The other was that I really started missing playing a physical instrument - be it a guitar or percussion or a synth and I started thinking about buying a decent, fully-featured analogue synth. This was before the current crop of smaller, cheaper builds and back then - you were either buying a modern, monster-synth or you were trying to track down one of the few really good modern analogue synths that existed or you were buying one of the old-school legendary synths like an SH-101 - but also paying the ridiculous prices that those builds often go for.

From there, since I’d been tinkering with more of my own gear anyway - I started looking into building my own designs.

You had a great core set of modules early on with the ADE-10 Reactive Shaper, ADE-20 Multi-Mode Filter and ADE-30 Wave Boss. What inspired these as the first modules?

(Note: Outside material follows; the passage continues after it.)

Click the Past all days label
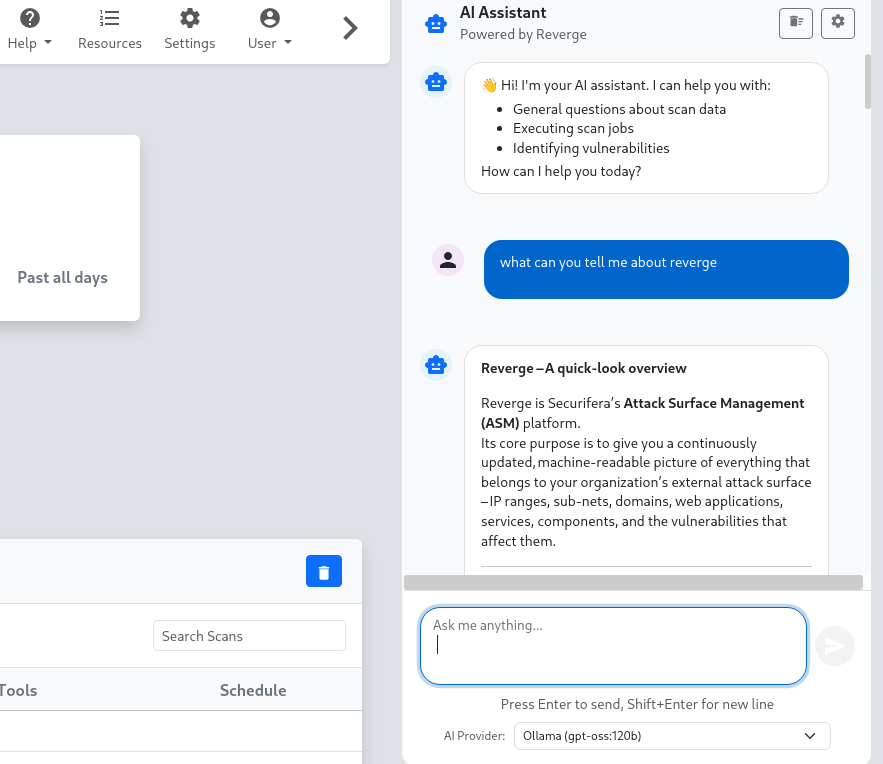62,277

I got into Eurorack kind of by accident. I bought a couple of modules to set up a bench test rig for the desktop builds I was designing - I figured it would be a good way to get a decent sine wave and a power supply without buying expensive lab gear. From there - I was hooked very quickly. About the same time I was offered a good deal on a large - but very badly treated - Doepfer rig out of a studio that was down-sizing. I repaired the ones I could, sold some on and suddenly I’d gone from having 3 or 4 modules to approaching 9U of

Eurocrack.

The first Abstract Data modules covered a lot of different bases for me. The ADE-10 was more experimental - it definitely didn’t take the safe, clean, linear approach that many Euro designers take now - there were great sweet spots but you had to find them and you could also fall off the edge with it. I like that element in sound creation.

The ADE-20 was my first attempt at doing a serious discrete analogue design. That’s ‘proper’ electronics as far as I’m concerned. I’m no purist, I have no problem with digital - but for sound generation - analogue is where it’s at for me. It wasn’t perfect but I learnt a lot from that design and I’m really looking forward to some of the designs that build on the core circuits that were developed during that stage.

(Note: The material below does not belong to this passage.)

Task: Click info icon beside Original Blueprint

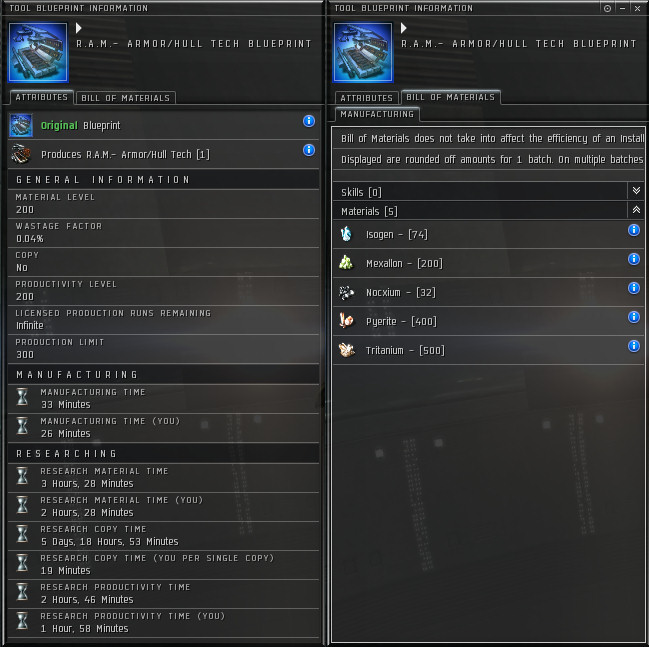Action: [309, 121]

Your modules are densely packed and full of features yet easy to use. Do you always set out to cover a wide range within the type of module that it is? Take the ADE-31 Logic Boss for example. It's a comprehensive logic module with multiple channels and multiple logic types. Personally do you prefer that over say breaking anything into separate modules?

I think there’s an important balance between giving the customer something fully-featured, something that is absolutely useable in any situation - be it noodling around in the studio or doing some sort of live performance but also something that is genuinely interesting - something they can experiment with, something that doesn’t give up every feature in the first session. Getting that balance right is one of the great challenges of Euro design.

I like modules that pack a lot in, I don’t like modules where the functionality is hidden or

obscured and I don’t like modules that bring absolutely nothing new to the game. I guess I try and aim somewhere between those three points.